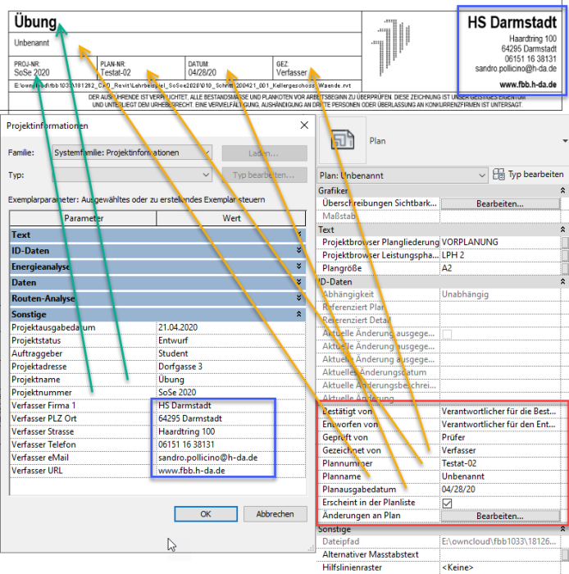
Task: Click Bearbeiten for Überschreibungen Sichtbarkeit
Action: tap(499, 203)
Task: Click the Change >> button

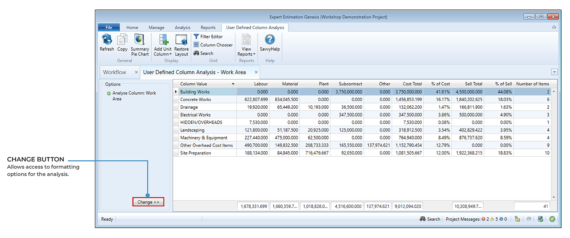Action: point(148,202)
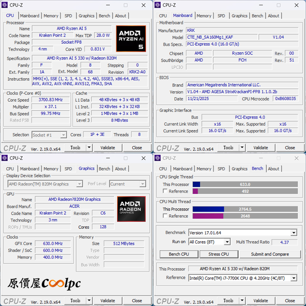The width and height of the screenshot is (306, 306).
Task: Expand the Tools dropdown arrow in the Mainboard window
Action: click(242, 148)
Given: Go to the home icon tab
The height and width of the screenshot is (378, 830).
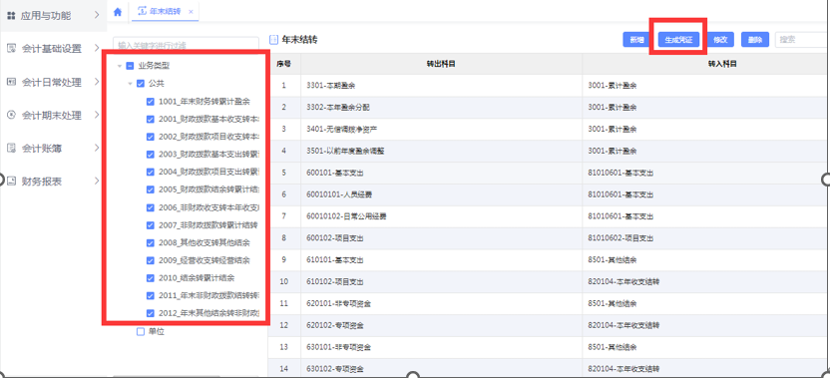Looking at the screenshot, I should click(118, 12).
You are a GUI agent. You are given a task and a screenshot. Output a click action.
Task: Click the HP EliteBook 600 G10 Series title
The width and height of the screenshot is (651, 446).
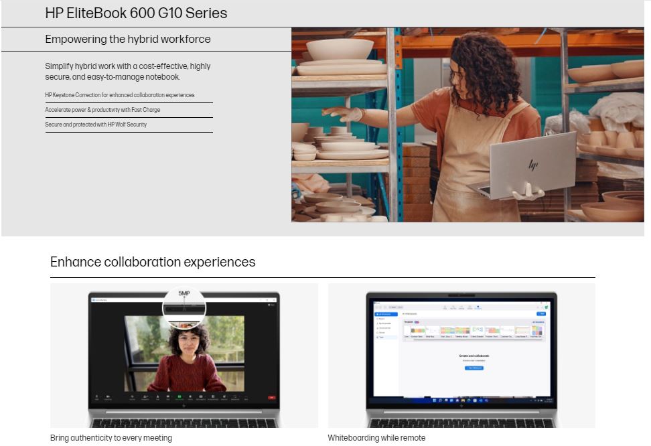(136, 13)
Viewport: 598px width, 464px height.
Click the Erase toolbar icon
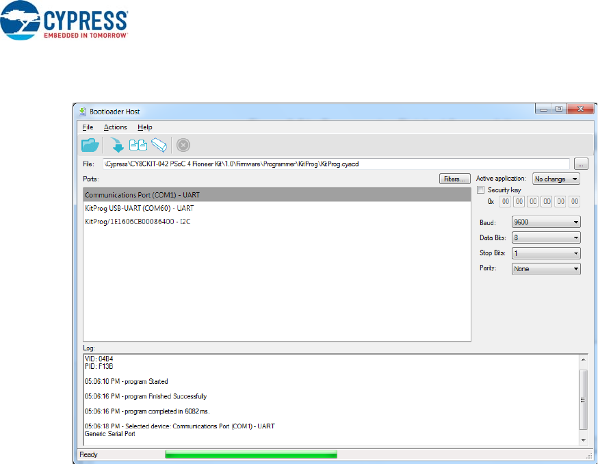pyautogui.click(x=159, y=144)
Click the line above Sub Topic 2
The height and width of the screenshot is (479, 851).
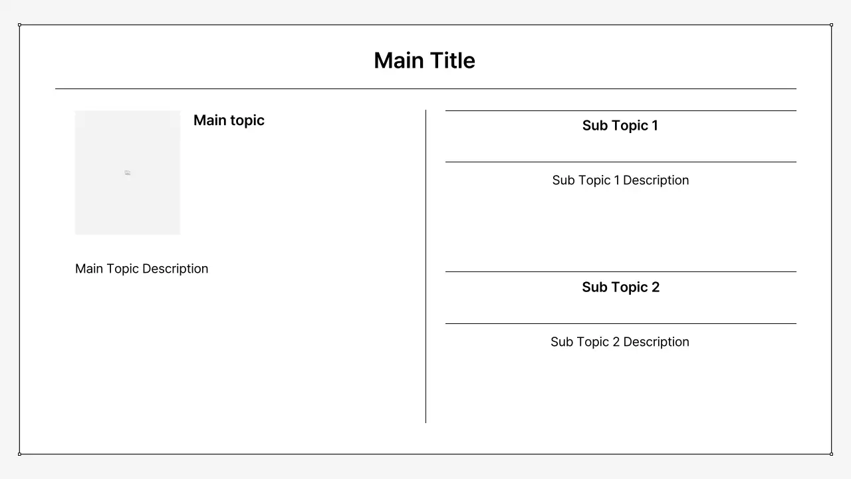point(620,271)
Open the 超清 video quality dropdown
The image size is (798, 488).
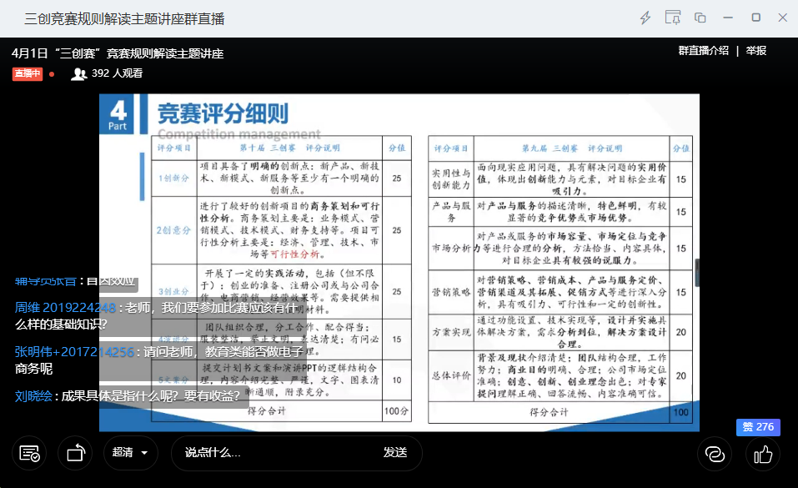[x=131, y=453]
...
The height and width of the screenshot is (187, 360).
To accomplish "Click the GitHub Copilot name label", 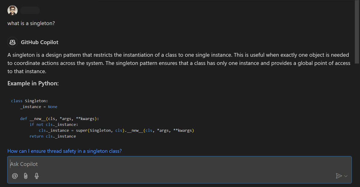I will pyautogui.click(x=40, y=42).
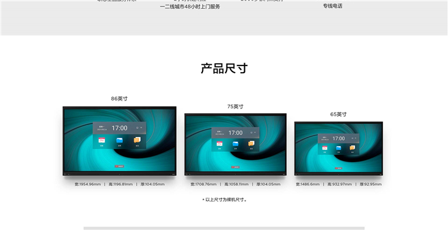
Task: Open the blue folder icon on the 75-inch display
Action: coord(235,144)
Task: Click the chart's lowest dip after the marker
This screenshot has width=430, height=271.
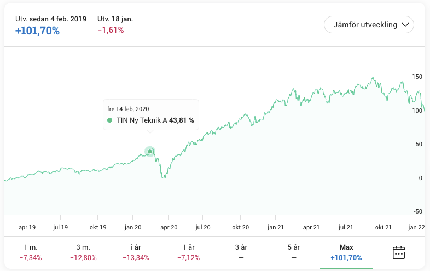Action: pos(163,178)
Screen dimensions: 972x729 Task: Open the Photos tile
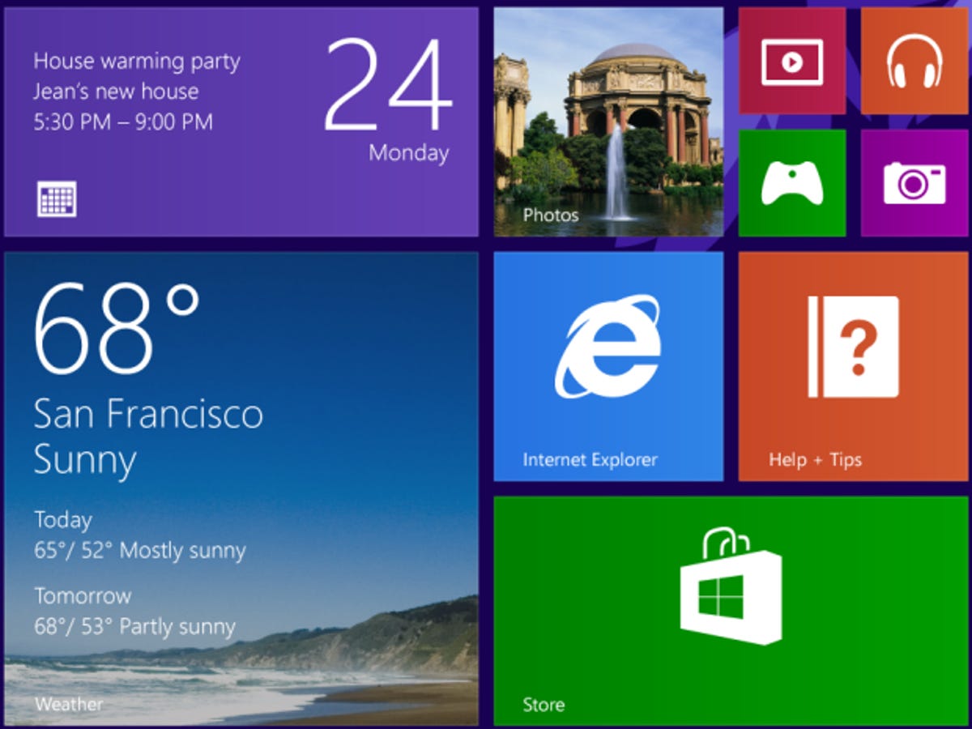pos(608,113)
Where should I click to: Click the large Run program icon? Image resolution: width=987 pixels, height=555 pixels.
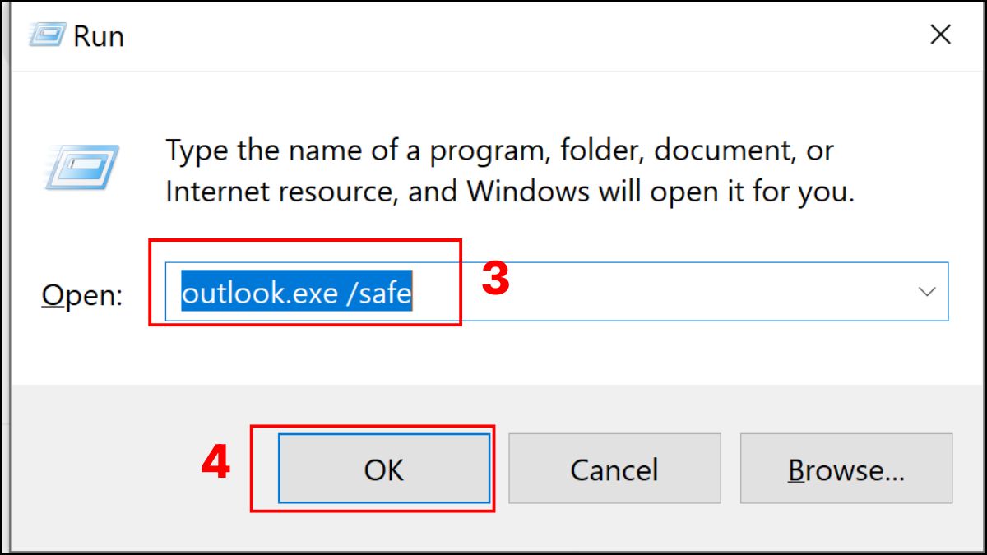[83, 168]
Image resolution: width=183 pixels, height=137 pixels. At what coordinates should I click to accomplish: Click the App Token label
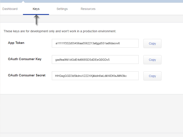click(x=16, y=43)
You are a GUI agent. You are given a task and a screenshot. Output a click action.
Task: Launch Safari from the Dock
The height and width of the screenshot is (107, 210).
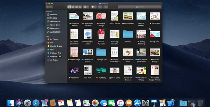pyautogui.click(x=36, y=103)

> REQUIRED WORK: Working from the data above, repeat exactly, and only, the lines that begin at the line containing "Task: Click the HP" and stop after the line containing "Click the line above Sub Topic 2"; pictures are not copied.

> YOUR RESPONSE:
Task: Click the HP EliteBook 600 G10 Series title
The width and height of the screenshot is (651, 446).
(136, 13)
Viewport: 598px width, 464px height.
Click the Erase toolbar icon
pyautogui.click(x=159, y=144)
Click the line above Sub Topic 2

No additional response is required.